The Washington Football team has reached an agreement with its former cheerleaders who appeared in lewd videos made without their knowledge during the 2008 and 2010 photo shoots on the swimsuit calendar.
Lawyers on both sides upheld the deal, which, according to a source, was actually reached in 2020, despite refusing to say exactly when. The terms of the settlement were not disclosed. The Washington Post first reported on the settlement. No lawsuit was filed.
There were two videos of outtakes during those years that exposed some private parts. Certain props were used to shield these parts of the body and at times these props were inadequate.
The Washington Post discussed the shooting with a former employee, Brad Baker, in August, saying the staff should produce a video of it for owner Dan Snyder, who has denied the claim. Baker worked in the broadcasting division of the franchise from 2007 to 2009. The Post reported on two other sources that a similar video was produced at the behest of the team’s former vice president and play-by-play announcer, Larry Michael. He also denied the charge.

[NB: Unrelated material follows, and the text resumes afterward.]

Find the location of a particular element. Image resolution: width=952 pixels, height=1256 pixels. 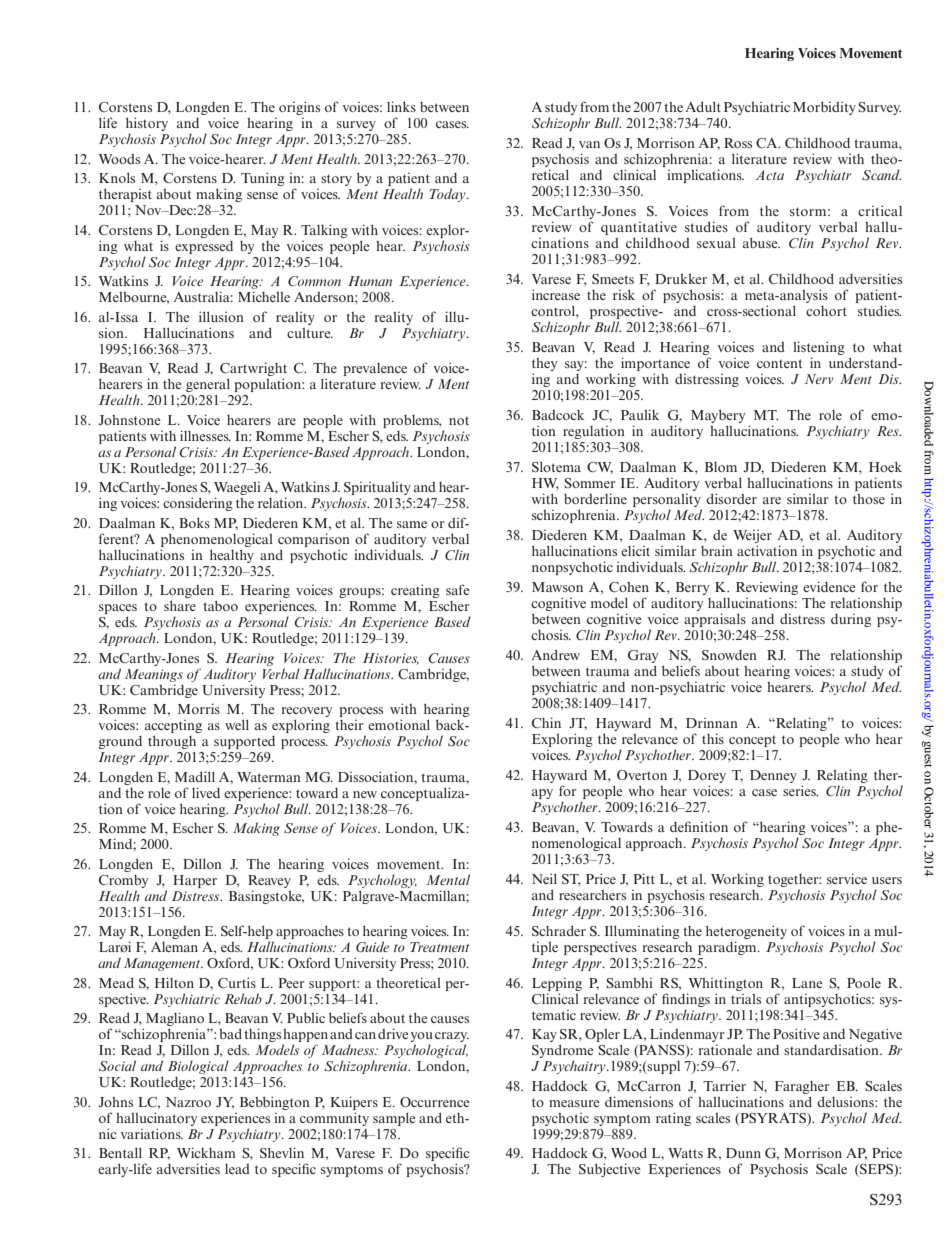

taboo is located at coordinates (220, 606).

The NFL continues to investigate the organization’s culture, following a series of reports in the Washington Post last summer. The stories detailed allegations of sexual harassment of 15 women against former team employees. NFL commissioner Roger Goodell said last week that the investigation, led by Beth Wilkinson, was “nearing completion”.
“For me, the most important thing is that the Washington football club has already made a lot of changes,” said Goodell. “Dan and Tanya [Snyder] will make these changes for the football club. That’s good to see. But I assume Beth’s recommendations will be added to that. “
Meanwhile, the franchise also announced that it had suspended its cheerleading program during the rebranding when it changed its name and logo. According to several sources, the move is not tied to the investigation. Multiple sources also said they expect the cheer program to return in some ways.
The franchise also informed the band, which formed in 1937 when the franchise moved from Boston, that they too would be on hiatus. But the expectation, a source said, is that the band will return too.
The team wants to choose a name and design a logo first, and then see how they want to rename their other traditions like cheerleading and the band.
A Director of Game-Day Operations must also be recruited who will be instrumental in shaping the fan experience at FedEx Field. Due to COVID-19, neither the band nor the cheerleaders appeared in the stadium this season.
In a statement, Team President Jason Wright said, “It is time to rethink our entire gaming experience and reinvent it in a way that reflects our modern identity and is in line with what today’s fan is looking for.”
The position of cheerleading director has been eliminated. Jamilla Keene, who was in that role, is considering staying with the franchise in another role, according to a source.
The franchise withdrew its previous name last summer. In the fall, Wright told ESPN that it could take up to a year to not only come up with a new name but also complete the branding. He said even if a new name were picked this off-season, they would keep it quiet while they complete the branding process. He said the soccer team originally chosen to be the placeholder is one of the options for a permanent name.